A respected journalist, Sassone always made the right call
So often it was easy to suggest that we celebrate a sports figure's life rather than mourn his death.
That's what I'll try to do, as difficult as celebrating is right now.
Tim Sassone's passing is too shocking. It came too soon. He was too young. Most of us here at the Daily Herald are too shaken.
This newspaper's hockey writer — the respected dean of local hockey writers — was family to us. He was a fixture on the sports staff, someone we depended on for decades and who rarely, if ever, disappointed us.
Sassone wasn't merely a really professional hockey writer; he was a really professional journalist.
If young writers were smart, they would look at Sassone as an example of how to cover a beat. One thing that always impressed was how Sassone went about his business on a Hawks' game day.

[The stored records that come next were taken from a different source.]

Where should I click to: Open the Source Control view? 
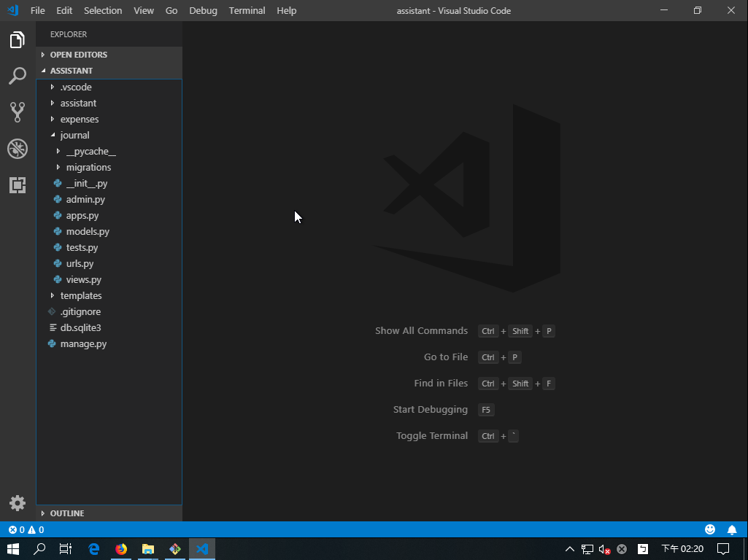pos(18,112)
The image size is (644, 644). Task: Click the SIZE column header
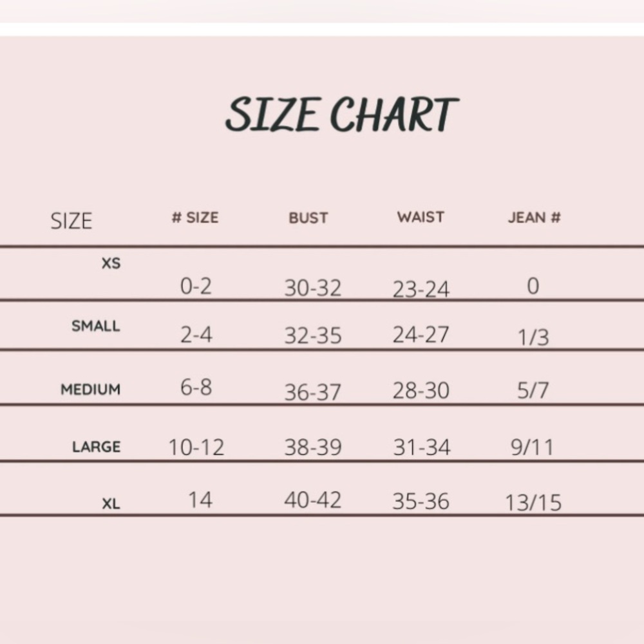71,221
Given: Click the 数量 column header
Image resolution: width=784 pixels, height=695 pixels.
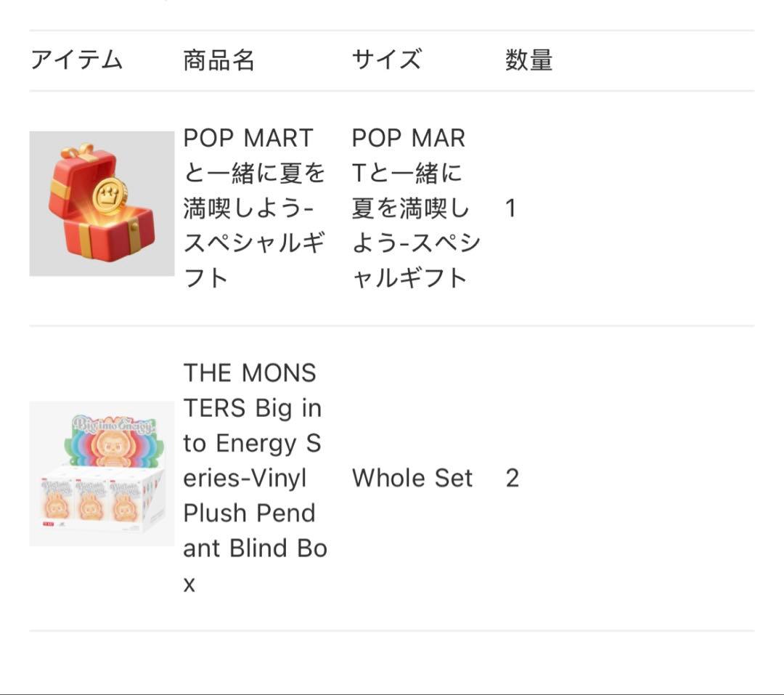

Sassone customarily attended the skate in the morning, stayed at the United Center all afternoon and still would be fresh for the faceoff at night.
I would show up for the game, shake my head and look at him like he was nuts. Meanwhile, he didn't think anything of it.
As far as Sassone was concerned, that was the right thing to do so he did it. He always did what was the right thing for a newspaperman to do.
Send Sassone to cover a Cubs or White Sox game and his report would read like it came from a longtime baseball writer.
Sassone could do a Bears game, a Bulls game or a golf tournament. He could cover any sport because that's what he was trained as a sports writer to do.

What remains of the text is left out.